● **Activity**
A faithful copy of the data is the goal; set it down exactly, without the images.

[[ Provided information open ]]

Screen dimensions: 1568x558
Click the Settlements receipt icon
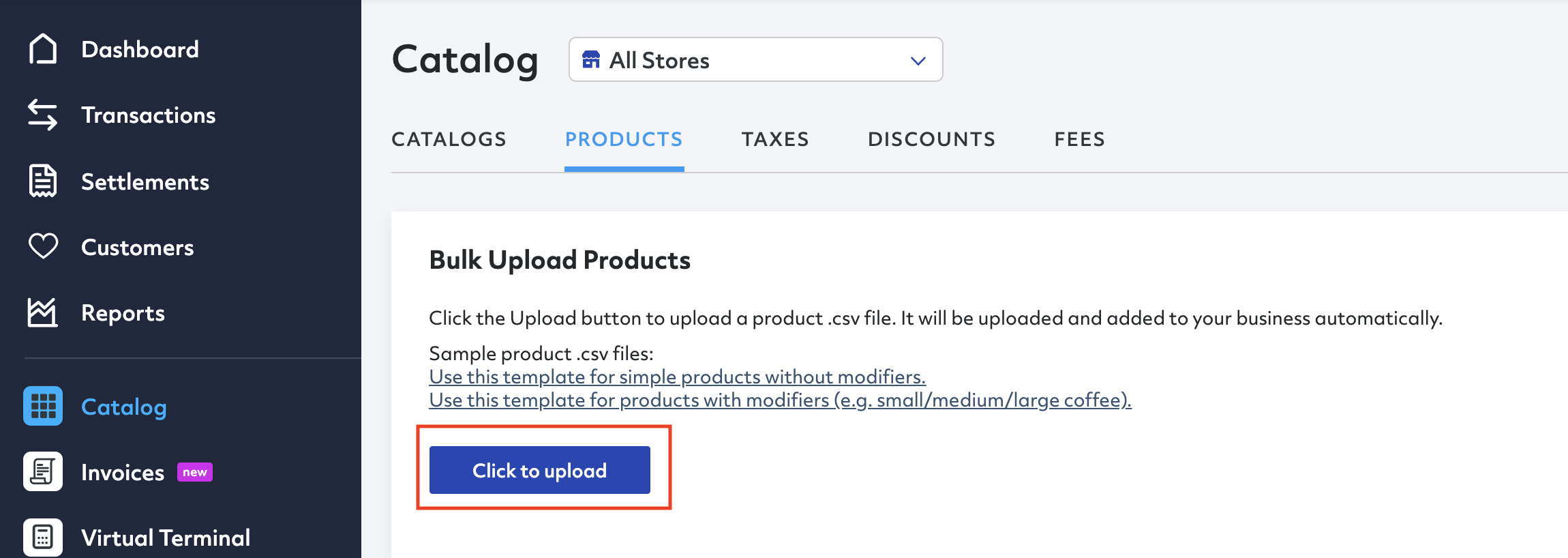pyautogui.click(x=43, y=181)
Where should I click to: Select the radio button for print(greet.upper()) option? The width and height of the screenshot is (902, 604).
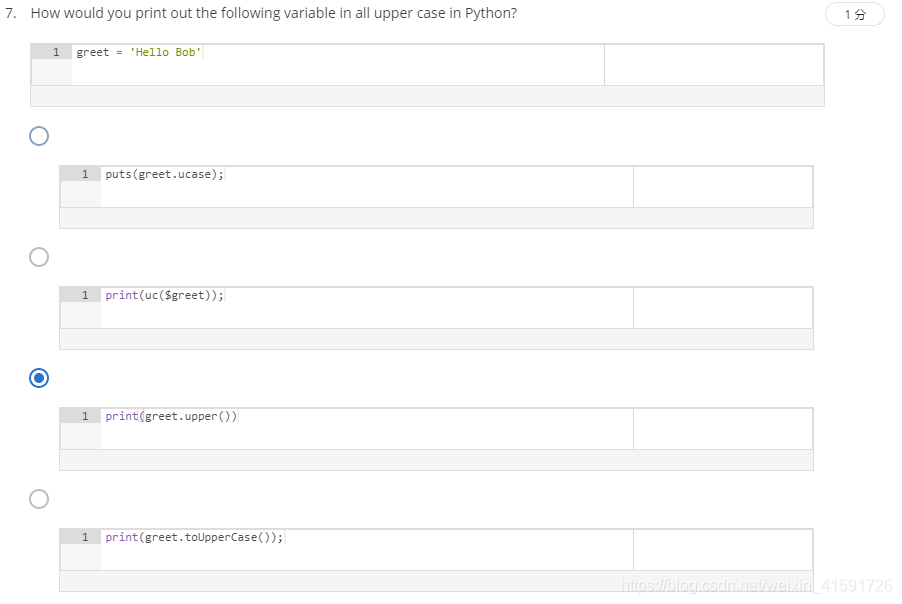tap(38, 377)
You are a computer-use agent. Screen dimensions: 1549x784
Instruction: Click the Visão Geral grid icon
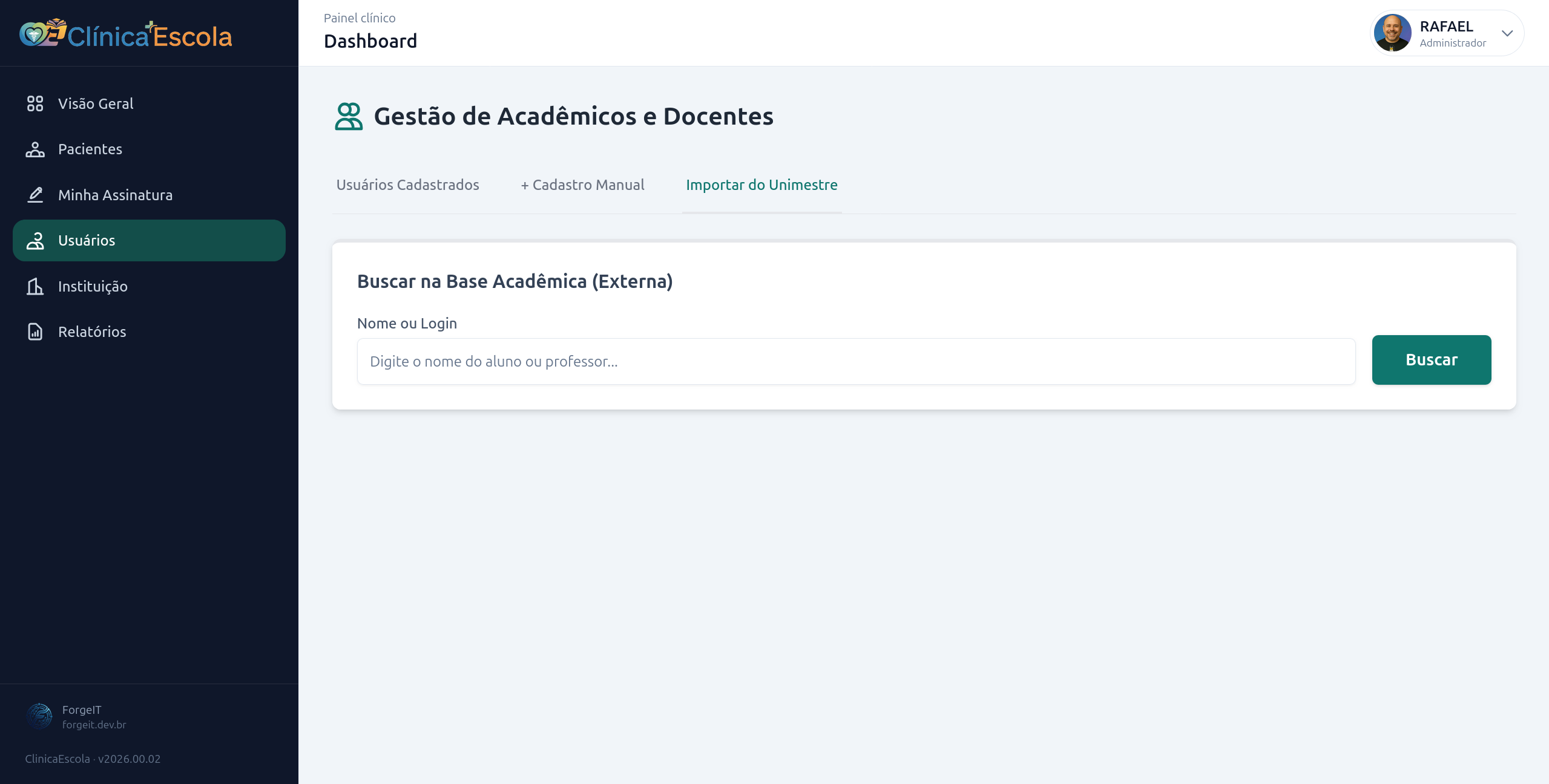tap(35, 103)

[[ Provided information closed ]]

● **The answer**
Screen dimensions: 1568x558
Click the Settlements receipt icon
pyautogui.click(x=43, y=181)
Where should I click to: Select the radio button for print(greet.upper()) option? The width and height of the screenshot is (902, 604).
tap(38, 377)
You are a computer-use agent. Screen dimensions: 1549x784
Instruction: Click the Visão Geral grid icon
tap(35, 103)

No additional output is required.